[[ Material provided open ]]

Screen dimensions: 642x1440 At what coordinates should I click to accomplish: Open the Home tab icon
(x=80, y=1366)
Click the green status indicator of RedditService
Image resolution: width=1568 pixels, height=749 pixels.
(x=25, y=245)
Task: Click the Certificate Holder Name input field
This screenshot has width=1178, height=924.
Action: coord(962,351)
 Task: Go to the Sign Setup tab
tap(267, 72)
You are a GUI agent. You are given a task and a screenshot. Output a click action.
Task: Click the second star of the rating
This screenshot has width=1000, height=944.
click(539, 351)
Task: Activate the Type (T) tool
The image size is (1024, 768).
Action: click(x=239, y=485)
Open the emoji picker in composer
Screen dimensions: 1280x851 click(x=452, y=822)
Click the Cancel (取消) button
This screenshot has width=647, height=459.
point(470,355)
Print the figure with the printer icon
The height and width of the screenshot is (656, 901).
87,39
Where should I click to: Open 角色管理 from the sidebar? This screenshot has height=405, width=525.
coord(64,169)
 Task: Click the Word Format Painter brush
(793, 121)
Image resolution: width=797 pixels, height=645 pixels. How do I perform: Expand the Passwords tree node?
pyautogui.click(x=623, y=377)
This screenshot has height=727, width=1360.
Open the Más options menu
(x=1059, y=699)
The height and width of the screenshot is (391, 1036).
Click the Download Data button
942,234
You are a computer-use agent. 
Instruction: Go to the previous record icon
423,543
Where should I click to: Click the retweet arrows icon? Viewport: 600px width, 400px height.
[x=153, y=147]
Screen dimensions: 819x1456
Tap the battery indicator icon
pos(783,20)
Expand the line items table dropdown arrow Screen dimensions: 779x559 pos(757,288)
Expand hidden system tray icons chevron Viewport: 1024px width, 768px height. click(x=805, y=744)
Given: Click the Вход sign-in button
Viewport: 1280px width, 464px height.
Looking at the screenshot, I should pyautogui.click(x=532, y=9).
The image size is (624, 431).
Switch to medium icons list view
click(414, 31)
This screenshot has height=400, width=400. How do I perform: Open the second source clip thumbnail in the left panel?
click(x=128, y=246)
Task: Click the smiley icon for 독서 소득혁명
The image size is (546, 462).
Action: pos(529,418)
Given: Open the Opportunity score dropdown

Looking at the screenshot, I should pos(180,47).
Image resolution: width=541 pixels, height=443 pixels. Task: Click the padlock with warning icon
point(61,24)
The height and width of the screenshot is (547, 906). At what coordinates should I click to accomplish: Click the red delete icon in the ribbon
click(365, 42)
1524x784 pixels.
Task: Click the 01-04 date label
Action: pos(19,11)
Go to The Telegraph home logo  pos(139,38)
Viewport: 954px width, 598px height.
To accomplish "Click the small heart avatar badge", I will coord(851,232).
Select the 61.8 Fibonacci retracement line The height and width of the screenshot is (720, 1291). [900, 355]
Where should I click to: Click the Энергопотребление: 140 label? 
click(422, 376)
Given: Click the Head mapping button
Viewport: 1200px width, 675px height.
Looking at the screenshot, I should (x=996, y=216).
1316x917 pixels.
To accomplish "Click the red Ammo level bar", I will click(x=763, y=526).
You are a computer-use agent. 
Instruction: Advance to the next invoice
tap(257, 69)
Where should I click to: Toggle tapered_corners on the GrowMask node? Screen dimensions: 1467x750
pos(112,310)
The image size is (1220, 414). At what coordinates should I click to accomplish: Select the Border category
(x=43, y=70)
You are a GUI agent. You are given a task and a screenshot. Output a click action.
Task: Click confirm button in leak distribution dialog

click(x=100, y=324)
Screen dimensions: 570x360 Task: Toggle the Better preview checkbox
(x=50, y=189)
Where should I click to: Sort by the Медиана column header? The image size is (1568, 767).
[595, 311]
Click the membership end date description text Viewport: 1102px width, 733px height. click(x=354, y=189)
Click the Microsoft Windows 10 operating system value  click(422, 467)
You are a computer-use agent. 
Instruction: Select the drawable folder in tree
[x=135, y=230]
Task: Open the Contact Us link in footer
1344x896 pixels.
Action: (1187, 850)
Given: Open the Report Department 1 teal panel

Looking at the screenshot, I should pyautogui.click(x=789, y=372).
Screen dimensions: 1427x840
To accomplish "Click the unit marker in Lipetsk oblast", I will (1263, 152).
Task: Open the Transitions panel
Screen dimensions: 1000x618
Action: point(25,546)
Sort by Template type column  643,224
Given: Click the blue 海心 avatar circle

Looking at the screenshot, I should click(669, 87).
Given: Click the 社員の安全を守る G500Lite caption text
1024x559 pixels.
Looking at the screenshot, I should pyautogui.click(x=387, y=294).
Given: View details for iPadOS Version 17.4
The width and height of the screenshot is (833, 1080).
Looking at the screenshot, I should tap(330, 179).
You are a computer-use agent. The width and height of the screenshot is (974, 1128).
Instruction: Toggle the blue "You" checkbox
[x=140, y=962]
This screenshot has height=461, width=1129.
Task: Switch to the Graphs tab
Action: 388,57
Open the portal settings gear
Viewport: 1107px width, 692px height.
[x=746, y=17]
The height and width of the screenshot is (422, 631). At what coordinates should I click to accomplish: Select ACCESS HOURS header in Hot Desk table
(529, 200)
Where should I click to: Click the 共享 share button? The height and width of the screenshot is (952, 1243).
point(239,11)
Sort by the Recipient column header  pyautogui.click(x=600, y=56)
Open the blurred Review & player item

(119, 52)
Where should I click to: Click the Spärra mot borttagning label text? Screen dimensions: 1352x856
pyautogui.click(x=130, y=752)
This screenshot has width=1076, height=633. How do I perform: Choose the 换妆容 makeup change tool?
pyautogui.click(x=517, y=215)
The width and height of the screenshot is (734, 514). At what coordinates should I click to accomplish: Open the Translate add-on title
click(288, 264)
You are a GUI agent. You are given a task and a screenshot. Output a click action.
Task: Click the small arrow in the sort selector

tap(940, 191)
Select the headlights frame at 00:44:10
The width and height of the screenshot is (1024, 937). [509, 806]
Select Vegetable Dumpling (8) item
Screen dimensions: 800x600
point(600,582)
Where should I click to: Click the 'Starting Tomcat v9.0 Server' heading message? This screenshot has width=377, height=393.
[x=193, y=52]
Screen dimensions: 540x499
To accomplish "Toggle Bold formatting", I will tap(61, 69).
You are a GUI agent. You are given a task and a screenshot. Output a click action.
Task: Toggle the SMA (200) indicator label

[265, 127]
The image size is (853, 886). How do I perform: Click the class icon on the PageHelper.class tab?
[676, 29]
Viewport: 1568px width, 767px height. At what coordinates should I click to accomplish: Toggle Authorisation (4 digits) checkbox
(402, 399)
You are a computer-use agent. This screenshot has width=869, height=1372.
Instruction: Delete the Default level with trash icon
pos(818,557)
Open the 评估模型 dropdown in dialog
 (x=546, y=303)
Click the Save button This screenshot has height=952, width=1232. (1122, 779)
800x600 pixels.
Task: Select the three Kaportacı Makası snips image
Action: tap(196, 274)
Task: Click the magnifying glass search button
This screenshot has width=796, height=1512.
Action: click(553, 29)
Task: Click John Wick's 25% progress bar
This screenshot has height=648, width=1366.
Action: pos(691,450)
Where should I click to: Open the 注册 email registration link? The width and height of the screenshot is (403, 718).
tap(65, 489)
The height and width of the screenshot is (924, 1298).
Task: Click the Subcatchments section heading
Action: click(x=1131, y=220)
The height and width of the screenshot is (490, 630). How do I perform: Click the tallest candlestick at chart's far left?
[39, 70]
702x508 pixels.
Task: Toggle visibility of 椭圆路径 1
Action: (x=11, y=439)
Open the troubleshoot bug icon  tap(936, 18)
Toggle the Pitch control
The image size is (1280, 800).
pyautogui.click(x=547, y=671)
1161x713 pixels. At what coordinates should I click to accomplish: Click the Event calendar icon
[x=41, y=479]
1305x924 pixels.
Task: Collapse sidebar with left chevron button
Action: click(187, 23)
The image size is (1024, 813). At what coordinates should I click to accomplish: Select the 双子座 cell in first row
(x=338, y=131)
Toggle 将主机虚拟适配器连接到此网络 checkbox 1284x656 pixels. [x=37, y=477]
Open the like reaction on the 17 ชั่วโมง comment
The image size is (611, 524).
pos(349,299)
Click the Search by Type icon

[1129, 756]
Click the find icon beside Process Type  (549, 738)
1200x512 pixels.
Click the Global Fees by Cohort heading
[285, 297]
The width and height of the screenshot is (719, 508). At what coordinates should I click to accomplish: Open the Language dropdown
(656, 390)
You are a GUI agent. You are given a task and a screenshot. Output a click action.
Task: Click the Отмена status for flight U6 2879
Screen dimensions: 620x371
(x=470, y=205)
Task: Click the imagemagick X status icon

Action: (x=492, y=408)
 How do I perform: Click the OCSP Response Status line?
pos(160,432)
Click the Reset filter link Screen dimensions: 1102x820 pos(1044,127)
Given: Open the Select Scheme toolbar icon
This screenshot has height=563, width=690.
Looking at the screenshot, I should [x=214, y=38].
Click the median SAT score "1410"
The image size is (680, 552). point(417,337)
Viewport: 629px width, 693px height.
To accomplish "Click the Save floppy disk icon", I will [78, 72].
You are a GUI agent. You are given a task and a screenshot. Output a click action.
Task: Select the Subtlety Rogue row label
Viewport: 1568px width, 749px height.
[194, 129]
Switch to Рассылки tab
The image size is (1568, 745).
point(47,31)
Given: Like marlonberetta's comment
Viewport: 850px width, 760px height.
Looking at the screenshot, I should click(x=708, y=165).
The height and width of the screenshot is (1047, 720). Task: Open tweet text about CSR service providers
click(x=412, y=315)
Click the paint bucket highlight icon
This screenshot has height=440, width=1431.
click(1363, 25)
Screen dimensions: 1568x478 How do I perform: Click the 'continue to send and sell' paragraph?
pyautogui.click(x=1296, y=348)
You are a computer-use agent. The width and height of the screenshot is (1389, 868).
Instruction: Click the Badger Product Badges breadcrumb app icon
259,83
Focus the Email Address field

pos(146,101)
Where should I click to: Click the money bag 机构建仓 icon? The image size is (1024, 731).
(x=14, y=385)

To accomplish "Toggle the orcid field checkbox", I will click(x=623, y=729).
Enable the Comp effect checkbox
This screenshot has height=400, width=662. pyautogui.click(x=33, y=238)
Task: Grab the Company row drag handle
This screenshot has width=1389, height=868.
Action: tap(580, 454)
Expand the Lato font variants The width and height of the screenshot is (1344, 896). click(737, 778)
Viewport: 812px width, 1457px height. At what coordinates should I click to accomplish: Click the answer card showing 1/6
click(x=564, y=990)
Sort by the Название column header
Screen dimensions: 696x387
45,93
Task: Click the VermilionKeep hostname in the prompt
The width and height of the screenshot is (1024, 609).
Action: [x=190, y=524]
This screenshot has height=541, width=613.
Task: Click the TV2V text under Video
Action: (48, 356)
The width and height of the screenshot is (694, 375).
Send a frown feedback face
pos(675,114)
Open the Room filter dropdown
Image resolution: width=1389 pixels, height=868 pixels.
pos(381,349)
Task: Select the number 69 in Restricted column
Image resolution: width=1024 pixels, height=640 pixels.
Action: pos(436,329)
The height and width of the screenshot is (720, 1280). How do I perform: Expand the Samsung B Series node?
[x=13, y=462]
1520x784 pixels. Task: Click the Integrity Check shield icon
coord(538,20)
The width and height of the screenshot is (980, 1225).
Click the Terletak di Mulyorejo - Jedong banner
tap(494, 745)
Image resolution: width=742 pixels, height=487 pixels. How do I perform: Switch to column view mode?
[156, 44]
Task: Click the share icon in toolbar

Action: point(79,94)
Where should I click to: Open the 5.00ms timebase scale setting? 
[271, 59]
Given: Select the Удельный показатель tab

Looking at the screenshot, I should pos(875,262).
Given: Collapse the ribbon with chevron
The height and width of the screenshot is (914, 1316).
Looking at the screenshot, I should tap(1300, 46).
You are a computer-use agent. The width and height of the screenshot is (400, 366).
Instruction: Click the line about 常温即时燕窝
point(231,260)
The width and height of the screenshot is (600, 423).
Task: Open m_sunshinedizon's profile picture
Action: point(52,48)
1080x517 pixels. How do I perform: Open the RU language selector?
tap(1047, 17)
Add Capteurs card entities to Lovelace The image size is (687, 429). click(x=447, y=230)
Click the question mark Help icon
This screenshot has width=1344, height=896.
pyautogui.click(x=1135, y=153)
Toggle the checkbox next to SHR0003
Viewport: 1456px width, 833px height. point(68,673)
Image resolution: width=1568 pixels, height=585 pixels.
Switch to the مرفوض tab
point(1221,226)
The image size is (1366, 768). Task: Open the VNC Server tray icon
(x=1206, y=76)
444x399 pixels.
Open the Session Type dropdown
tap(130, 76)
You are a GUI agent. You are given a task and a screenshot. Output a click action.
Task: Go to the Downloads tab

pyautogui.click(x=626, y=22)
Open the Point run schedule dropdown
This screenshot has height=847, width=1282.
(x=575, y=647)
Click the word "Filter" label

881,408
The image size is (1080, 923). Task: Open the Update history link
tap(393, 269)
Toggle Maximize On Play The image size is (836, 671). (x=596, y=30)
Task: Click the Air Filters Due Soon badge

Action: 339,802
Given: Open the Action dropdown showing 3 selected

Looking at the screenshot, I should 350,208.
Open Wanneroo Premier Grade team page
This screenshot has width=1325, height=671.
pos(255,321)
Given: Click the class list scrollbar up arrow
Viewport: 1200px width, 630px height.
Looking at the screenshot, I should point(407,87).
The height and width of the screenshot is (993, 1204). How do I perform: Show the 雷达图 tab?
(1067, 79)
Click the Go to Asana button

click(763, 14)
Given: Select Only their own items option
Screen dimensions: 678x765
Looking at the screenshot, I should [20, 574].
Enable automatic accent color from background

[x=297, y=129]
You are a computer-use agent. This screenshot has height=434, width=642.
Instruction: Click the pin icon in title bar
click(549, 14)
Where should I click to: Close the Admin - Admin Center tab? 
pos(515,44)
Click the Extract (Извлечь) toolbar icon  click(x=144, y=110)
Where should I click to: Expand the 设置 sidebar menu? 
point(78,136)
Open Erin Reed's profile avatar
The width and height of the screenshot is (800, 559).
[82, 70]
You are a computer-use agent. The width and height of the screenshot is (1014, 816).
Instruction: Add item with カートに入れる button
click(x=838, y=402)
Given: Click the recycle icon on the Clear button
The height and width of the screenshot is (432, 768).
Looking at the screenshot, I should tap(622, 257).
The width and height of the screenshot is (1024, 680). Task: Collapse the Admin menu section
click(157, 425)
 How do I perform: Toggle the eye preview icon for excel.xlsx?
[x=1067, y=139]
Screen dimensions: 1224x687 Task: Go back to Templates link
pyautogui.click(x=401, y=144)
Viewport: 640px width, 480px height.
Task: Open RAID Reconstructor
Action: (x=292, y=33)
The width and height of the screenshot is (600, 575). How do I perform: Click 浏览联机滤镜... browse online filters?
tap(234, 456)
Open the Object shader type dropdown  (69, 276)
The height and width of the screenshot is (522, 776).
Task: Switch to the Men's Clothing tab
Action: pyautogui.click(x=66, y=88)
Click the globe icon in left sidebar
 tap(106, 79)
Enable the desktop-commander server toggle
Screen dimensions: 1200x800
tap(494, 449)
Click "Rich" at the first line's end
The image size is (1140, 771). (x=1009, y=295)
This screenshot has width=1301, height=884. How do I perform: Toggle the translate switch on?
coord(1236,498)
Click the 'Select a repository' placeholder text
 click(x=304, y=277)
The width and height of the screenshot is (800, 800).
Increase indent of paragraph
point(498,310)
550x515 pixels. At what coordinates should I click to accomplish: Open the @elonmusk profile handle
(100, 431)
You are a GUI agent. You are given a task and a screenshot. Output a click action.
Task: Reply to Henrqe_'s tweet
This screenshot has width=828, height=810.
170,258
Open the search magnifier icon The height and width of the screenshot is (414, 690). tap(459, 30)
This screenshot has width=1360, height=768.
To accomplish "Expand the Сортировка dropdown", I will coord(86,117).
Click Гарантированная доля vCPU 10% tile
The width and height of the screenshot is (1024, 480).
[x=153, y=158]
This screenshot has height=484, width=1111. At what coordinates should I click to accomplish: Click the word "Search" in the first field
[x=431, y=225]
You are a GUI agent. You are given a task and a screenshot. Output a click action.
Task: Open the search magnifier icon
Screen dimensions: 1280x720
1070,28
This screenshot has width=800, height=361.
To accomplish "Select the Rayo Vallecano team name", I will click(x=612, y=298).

[[ Material provided closed ]]

__To do__.
What lines in the material above contain the word "magnifier"? Copy them out.

__Exercise result__.
Open the search magnifier icon The height and width of the screenshot is (414, 690). tap(459, 30)
Task: Open the search magnifier icon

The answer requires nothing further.